A number of consumer ISPs such as Cablevision's Optimum Online,[3] Comcast,[4] CenturyLink,[5] Time Warner, Cox Communications, RCN,[6] Rogers,[7] Charter Communications, Plusnet,[8] Verizon,[9] Sprint,[10] T-Mobile US,[11] Virgin Media,[12][13] Frontier Communications, Bell Sympatico,[14] UPC,[15] T-Online,[16] Optus,[17] Mediacom,[18] ONO,[19] TalkTalk,[20] Bigpond (Telstra),[21][22][23][24] and TTNET use DNS hijacking for their own purposes, such as displaying advertisements[25] or collecting statistics. This practice violates the RFC standard for DNS (NXDOMAIN) responses,[26] and can potentially open users to cross-site scripting attacks.[25]

The concern with DNS hijacking involves this hijacking of the NXDOMAIN response. Internet and intranet applications rely on the NXDOMAIN response to describe the condition where the DNS has no entry for the specified host. If one were to query the invalid domain name (for example www.example.invalid), one should get an NXDOMAIN response - informing the application that the name is invalid and taking the appropriate action (for example, displaying an error or not attempting to connect to the server). However, if the domain name is queried on one of these non-compliant ISPs, one would always receive a fake IP address belonging to the ISP. In a web browser, this behavior can be annoying or offensive as connections to this IP address display the ISP redirect page of the provider, sometimes with advertising, instead of a proper error message. However, other applications that rely on the NXDOMAIN error will instead attempt to initiate connections to this spoofed IP address, potentially exposing sensitive information.
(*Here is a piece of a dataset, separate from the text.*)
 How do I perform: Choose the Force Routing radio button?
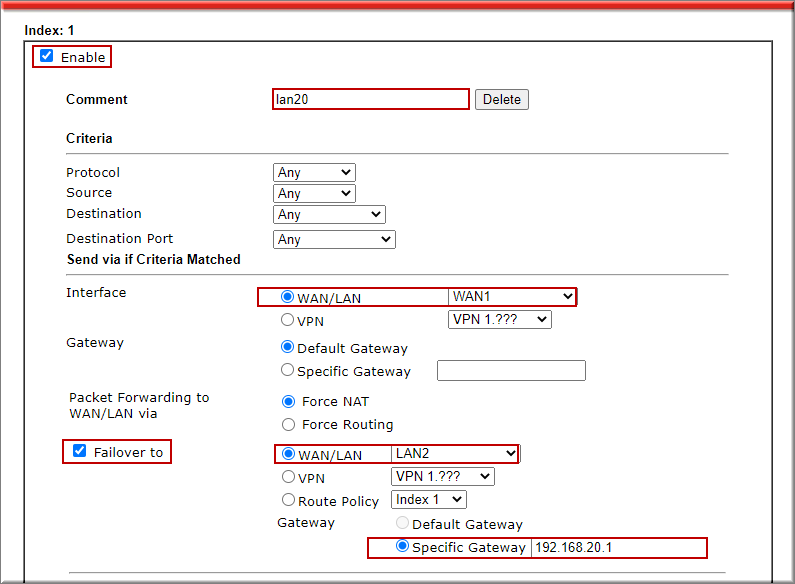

Examples of functionality that breaks when an ISP hijacks DNS:

In some cases, the ISPs provide subscriber-configurable settings to disable hijacking of NXDOMAIN responses. Correctly implemented, such a setting reverts DNS to standard behavior. Other ISPs, however, instead use a web browser cookie to store the preference. In this case, the underlying behavior is not resolved: DNS queries continue to be redirected, while the ISP redirect page is replaced with a counterfeit dns error page. Applications other than web-browsers cannot be opted out of the scheme using cookies as the opt-out targets only the HTTP protocol, when the scheme is actually implemented in the protocol-neutral DNS system.

Manipulation by registrars

Some domain name registrars, notably Name.com,[30] perform a DNS hijacking on failed domain name lookups despite objection to this practice by ICANN[31] and their consumers.

Response

In the UK, the Information Commissioner's Office have acknowledged that the practice of involuntary DNS hijacking contravenes PECR, and EC Directive 95/46 on Data Protection which require explicit consent for processing of communication traffic. However they have refused to intervene, claiming that it would not be sensible to enforce the law, because it would not cause significant (or indeed any) demonstrable detriment to individuals.[12][13]

ICANN, the international body responsible for administering top-level domain names, has published a memorandum highlighting its concerns, and affirming:[29]

ICANN strongly discourages the use of DNS redirection, wildcards, synthesized responses and any other form of NXDOMAIN substitution in existing gTLDs, ccTLDs and any other level in the DNS tree for registry-class domain names.

Remedy

End users, dissatisfied with poor "opt-out" options like cookies, have responded to the controversy by finding ways to avoid spoofed NXDOMAIN responses. DNS software such as BIND and Dnsmasq offer options to filter results, and can be run from a gateway or router to protect an entire network. Google, among others, run open DNS servers that currently do not return spoofed results. So a user could use Google Public DNS instead of their ISP's DNS servers if they are willing to accept that they use the service under Google's privacy policy. One limitation of this approach is that some providers block or rewrite outside DNS requests.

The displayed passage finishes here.